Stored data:
-.-.-

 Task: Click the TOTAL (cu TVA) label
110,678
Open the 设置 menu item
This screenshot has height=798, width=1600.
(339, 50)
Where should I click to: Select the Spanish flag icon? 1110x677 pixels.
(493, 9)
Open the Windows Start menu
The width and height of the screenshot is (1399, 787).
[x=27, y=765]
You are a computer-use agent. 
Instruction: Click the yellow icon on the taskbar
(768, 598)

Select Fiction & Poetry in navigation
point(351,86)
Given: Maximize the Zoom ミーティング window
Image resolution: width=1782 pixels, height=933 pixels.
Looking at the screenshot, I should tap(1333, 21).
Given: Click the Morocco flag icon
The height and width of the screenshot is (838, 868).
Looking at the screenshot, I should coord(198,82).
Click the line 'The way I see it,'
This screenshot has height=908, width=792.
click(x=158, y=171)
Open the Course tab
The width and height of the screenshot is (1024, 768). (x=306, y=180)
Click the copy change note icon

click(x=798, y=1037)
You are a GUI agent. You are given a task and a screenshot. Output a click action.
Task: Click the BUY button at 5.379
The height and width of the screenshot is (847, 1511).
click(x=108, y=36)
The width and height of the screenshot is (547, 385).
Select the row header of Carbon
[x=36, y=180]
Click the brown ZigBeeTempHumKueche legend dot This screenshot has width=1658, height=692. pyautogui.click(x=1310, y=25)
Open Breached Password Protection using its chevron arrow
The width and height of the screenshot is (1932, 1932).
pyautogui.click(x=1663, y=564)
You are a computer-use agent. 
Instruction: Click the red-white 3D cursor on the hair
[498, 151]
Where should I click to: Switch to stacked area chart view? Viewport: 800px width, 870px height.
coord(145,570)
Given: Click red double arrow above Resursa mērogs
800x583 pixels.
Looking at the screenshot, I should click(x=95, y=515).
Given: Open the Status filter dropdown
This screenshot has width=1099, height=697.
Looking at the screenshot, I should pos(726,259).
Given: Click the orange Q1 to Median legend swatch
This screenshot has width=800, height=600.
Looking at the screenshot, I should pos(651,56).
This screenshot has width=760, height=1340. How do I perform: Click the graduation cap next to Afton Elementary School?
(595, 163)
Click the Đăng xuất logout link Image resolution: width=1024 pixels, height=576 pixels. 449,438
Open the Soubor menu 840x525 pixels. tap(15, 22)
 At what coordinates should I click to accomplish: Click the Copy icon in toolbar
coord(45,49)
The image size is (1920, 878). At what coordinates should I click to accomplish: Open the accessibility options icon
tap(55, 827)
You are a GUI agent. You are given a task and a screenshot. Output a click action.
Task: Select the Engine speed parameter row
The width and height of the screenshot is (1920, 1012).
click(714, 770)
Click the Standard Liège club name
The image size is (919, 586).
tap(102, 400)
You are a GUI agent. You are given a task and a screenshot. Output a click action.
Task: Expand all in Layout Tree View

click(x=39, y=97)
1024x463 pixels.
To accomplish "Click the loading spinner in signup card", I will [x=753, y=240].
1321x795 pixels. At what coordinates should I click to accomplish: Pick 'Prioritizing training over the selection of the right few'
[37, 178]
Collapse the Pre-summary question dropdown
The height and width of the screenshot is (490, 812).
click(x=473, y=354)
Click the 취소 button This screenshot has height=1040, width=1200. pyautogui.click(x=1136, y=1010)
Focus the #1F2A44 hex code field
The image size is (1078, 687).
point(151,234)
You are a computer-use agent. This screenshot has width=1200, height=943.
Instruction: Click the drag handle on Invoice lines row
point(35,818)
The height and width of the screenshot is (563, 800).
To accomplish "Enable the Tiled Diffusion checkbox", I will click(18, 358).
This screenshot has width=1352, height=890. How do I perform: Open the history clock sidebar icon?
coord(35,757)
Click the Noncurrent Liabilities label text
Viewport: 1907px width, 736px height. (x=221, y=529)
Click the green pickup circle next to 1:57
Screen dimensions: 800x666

-.-.-

Your answer should be the exact lines above from the one with "1321x795 pixels. At" through the one with "You are a computer-use agent. This", both included, and nothing besides.

1321x795 pixels. At what coordinates should I click to accomplish: Pick 'Prioritizing training over the selection of the right few'
[37, 178]
Collapse the Pre-summary question dropdown
The height and width of the screenshot is (490, 812).
click(x=473, y=354)
Click the 취소 button This screenshot has height=1040, width=1200. pyautogui.click(x=1136, y=1010)
Focus the #1F2A44 hex code field
The image size is (1078, 687).
point(151,234)
You are a computer-use agent. This screenshot has width=1200, height=943.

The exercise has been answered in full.